# THE PROBLEM
Using the entries below, write out the line with "Oils (135, 1664)", the line with "Fondaco di Maiorca (194, 1744)", and every line in between, exactly as each is written.

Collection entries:

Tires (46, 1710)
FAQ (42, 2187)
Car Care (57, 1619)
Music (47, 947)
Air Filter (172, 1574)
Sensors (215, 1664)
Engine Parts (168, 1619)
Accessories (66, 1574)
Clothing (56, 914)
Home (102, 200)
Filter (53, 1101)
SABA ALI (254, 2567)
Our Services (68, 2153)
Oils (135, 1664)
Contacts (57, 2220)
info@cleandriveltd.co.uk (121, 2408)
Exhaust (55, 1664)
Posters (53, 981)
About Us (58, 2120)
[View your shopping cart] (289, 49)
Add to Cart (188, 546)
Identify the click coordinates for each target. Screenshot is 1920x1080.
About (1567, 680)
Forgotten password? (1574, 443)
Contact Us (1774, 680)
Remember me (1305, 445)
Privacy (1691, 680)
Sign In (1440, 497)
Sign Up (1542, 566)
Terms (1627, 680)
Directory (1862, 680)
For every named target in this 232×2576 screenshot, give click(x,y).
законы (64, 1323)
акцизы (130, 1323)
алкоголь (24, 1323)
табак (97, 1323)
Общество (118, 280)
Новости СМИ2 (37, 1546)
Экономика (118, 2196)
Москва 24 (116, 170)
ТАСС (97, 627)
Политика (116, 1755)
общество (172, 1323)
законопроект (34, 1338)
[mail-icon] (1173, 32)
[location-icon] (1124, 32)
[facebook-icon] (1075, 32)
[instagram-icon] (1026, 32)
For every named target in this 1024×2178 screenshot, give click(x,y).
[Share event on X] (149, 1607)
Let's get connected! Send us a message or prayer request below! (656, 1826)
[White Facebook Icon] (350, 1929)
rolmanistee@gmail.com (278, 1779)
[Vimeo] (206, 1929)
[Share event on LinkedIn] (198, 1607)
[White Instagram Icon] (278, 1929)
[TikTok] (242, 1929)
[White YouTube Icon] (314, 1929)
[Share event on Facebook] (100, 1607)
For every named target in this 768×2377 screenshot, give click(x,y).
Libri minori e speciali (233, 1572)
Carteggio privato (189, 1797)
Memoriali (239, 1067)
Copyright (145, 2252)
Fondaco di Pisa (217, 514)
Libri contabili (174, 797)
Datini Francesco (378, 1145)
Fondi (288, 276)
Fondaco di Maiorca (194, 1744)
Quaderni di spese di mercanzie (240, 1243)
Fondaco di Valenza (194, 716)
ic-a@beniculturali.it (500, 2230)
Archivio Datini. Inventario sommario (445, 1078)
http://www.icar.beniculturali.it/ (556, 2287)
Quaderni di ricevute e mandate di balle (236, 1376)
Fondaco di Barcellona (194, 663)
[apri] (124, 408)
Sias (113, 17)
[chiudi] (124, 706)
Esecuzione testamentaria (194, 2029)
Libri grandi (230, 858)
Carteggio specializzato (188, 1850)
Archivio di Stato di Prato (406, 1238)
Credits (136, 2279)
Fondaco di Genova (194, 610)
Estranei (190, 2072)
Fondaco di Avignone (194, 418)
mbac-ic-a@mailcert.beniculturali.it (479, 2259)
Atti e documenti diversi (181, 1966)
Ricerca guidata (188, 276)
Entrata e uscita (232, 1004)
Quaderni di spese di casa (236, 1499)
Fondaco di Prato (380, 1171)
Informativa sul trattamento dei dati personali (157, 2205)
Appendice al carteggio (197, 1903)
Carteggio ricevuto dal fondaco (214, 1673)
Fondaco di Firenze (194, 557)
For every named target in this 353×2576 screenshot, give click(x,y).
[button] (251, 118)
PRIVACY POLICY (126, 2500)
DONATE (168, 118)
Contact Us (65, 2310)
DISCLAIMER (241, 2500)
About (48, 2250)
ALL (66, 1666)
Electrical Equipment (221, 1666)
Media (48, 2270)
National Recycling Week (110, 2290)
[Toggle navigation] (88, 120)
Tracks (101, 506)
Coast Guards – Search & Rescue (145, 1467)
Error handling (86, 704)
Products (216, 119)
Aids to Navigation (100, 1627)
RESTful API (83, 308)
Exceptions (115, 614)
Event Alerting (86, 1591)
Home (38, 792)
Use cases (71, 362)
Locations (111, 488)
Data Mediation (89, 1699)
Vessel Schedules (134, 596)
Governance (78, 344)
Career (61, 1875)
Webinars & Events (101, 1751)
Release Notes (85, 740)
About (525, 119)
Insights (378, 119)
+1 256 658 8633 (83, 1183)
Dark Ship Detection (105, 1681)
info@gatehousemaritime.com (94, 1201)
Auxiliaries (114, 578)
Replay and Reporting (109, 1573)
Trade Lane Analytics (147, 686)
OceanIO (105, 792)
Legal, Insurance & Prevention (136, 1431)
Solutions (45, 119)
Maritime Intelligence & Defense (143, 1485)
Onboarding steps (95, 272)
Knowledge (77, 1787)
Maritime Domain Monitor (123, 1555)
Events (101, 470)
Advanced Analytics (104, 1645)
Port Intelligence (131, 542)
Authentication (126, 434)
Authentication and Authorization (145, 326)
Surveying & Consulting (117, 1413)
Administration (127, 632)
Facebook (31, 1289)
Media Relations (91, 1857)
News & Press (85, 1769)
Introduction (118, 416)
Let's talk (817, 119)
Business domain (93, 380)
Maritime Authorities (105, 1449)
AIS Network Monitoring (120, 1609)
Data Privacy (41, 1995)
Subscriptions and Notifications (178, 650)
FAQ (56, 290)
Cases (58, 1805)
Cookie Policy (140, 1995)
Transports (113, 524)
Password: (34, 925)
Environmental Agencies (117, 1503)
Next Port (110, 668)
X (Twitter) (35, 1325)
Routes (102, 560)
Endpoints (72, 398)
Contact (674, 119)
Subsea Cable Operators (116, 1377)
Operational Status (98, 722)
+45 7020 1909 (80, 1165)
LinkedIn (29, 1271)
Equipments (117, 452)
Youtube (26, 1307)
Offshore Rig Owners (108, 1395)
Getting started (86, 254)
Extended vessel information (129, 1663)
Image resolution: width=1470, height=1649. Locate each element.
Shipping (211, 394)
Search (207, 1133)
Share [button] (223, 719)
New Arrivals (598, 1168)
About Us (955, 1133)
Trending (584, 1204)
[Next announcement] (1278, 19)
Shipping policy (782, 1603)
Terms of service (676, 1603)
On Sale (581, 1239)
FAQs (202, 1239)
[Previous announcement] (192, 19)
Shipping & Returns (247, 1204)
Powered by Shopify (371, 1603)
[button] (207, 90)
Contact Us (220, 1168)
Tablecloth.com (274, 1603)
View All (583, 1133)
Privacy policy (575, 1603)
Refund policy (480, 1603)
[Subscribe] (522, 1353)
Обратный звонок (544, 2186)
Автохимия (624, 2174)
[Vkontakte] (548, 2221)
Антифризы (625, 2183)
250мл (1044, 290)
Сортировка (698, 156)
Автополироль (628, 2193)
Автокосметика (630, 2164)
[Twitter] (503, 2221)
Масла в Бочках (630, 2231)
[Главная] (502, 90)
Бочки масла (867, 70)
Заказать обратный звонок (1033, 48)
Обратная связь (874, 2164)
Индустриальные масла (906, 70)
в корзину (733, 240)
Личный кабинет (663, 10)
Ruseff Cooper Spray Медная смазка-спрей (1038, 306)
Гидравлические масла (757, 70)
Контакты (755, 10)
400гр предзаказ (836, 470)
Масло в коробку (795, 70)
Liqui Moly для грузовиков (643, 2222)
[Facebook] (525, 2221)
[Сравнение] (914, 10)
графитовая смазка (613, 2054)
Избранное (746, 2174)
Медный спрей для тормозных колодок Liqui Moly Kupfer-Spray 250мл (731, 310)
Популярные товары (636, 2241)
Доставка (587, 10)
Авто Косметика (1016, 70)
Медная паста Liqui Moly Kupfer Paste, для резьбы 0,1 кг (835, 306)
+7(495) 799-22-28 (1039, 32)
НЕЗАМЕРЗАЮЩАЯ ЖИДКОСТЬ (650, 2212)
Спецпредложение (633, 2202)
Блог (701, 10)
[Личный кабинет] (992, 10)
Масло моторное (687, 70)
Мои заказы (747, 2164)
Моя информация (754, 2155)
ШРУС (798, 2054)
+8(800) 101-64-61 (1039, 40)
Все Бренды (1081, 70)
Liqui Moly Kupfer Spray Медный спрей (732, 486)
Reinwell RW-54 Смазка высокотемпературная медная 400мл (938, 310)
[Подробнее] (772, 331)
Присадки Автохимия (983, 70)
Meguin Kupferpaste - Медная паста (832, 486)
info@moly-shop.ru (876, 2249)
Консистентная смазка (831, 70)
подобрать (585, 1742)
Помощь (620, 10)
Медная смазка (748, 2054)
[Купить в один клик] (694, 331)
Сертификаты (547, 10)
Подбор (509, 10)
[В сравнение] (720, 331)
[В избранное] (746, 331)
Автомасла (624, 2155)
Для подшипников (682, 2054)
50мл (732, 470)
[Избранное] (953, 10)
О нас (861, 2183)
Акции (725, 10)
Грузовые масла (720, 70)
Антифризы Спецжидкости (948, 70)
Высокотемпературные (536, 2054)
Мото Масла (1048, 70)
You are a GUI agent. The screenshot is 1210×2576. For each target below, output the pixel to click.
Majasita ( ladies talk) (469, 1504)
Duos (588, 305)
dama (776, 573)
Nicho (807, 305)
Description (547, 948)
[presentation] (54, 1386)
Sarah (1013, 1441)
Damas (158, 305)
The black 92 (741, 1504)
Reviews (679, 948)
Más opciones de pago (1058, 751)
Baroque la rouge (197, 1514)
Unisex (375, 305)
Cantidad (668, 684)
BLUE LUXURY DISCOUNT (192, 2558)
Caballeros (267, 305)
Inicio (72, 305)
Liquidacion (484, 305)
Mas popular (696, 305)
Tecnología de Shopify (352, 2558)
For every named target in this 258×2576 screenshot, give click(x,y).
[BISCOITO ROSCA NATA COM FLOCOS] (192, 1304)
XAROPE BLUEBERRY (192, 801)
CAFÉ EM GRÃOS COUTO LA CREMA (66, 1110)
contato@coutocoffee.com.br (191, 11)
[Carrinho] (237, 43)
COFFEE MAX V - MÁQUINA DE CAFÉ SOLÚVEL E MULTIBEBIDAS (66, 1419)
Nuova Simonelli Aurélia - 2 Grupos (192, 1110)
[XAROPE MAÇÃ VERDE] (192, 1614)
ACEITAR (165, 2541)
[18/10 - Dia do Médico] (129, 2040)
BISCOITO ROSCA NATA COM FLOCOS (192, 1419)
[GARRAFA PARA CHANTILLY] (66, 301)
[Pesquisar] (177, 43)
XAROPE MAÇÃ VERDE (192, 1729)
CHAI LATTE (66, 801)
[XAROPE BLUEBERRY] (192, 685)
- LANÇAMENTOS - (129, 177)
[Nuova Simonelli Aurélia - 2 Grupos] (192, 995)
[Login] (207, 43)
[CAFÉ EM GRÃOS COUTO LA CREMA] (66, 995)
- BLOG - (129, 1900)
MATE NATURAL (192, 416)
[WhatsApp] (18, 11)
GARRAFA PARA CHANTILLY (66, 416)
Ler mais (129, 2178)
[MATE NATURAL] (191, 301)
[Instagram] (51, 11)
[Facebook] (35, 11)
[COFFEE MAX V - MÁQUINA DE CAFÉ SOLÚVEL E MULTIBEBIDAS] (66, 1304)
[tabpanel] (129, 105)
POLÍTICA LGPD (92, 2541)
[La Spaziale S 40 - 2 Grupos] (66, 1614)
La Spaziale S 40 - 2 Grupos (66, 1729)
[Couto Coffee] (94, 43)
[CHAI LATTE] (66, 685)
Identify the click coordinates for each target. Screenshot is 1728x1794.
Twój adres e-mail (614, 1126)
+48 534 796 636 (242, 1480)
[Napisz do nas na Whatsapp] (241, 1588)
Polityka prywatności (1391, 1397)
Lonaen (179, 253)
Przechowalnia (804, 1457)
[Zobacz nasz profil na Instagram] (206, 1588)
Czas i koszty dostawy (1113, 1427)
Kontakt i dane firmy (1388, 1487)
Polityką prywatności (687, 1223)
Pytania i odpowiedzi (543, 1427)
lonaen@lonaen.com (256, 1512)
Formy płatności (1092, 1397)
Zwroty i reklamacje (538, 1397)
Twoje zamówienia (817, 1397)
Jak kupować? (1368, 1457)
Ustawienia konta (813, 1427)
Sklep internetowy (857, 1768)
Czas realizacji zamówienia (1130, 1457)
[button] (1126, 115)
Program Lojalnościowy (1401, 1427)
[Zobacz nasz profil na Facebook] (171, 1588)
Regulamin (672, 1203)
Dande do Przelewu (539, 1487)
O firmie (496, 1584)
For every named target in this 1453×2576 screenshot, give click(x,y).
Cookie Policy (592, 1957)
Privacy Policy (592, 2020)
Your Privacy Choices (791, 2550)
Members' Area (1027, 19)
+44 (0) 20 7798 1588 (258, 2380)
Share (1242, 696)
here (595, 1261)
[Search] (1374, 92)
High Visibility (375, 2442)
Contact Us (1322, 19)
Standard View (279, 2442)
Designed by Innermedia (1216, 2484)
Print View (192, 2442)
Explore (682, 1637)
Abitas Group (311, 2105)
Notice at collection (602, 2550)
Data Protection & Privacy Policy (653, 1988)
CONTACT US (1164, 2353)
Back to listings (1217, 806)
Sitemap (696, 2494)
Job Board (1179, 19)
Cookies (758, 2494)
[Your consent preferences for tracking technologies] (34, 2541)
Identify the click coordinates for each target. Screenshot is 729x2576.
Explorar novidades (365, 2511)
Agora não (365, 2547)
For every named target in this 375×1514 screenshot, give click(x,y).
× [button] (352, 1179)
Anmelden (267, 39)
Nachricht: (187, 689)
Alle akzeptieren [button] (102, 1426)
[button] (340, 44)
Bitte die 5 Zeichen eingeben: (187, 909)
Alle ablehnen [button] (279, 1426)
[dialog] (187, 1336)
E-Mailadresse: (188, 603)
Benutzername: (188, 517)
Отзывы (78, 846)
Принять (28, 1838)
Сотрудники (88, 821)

# RESPONSE TO THIS TASK
Oils (135, 1664)
Contacts (57, 2220)
info@cleandriveltd.co.uk (121, 2408)
Exhaust (55, 1664)
Posters (53, 981)
About Us (58, 2120)
[View your shopping cart] (289, 49)
Add to Cart (188, 546)
Identify the click coordinates for each target. Screenshot is 1920x1080.
About (1567, 680)
Forgotten password? (1574, 443)
Contact Us (1774, 680)
Remember me (1305, 445)
Privacy (1691, 680)
Sign In (1440, 497)
Sign Up (1542, 566)
Terms (1627, 680)
Directory (1862, 680)
For every named target in this 232×2576 screenshot, give click(x,y).
законы (64, 1323)
акцизы (130, 1323)
алкоголь (24, 1323)
табак (97, 1323)
Общество (118, 280)
Новости СМИ2 (37, 1546)
Экономика (118, 2196)
Москва 24 (116, 170)
ТАСС (97, 627)
Политика (116, 1755)
общество (172, 1323)
законопроект (34, 1338)
[mail-icon] (1173, 32)
[location-icon] (1124, 32)
[facebook-icon] (1075, 32)
[instagram-icon] (1026, 32)
For every named target in this 1024×2178 screenshot, give click(x,y).
[Share event on X] (149, 1607)
Let's get connected! Send us a message or prayer request below! (656, 1826)
[White Facebook Icon] (350, 1929)
rolmanistee@gmail.com (278, 1779)
[Vimeo] (206, 1929)
[Share event on LinkedIn] (198, 1607)
[White Instagram Icon] (278, 1929)
[TikTok] (242, 1929)
[White YouTube Icon] (314, 1929)
[Share event on Facebook] (100, 1607)
For every named target in this 768×2377 screenshot, give click(x,y).
Libri minori e speciali (233, 1572)
Carteggio privato (189, 1797)
Memoriali (239, 1067)
Copyright (145, 2252)
Fondaco di Pisa (217, 514)
Libri contabili (174, 797)
Datini Francesco (378, 1145)
Fondi (288, 276)
Fondaco di Maiorca (194, 1744)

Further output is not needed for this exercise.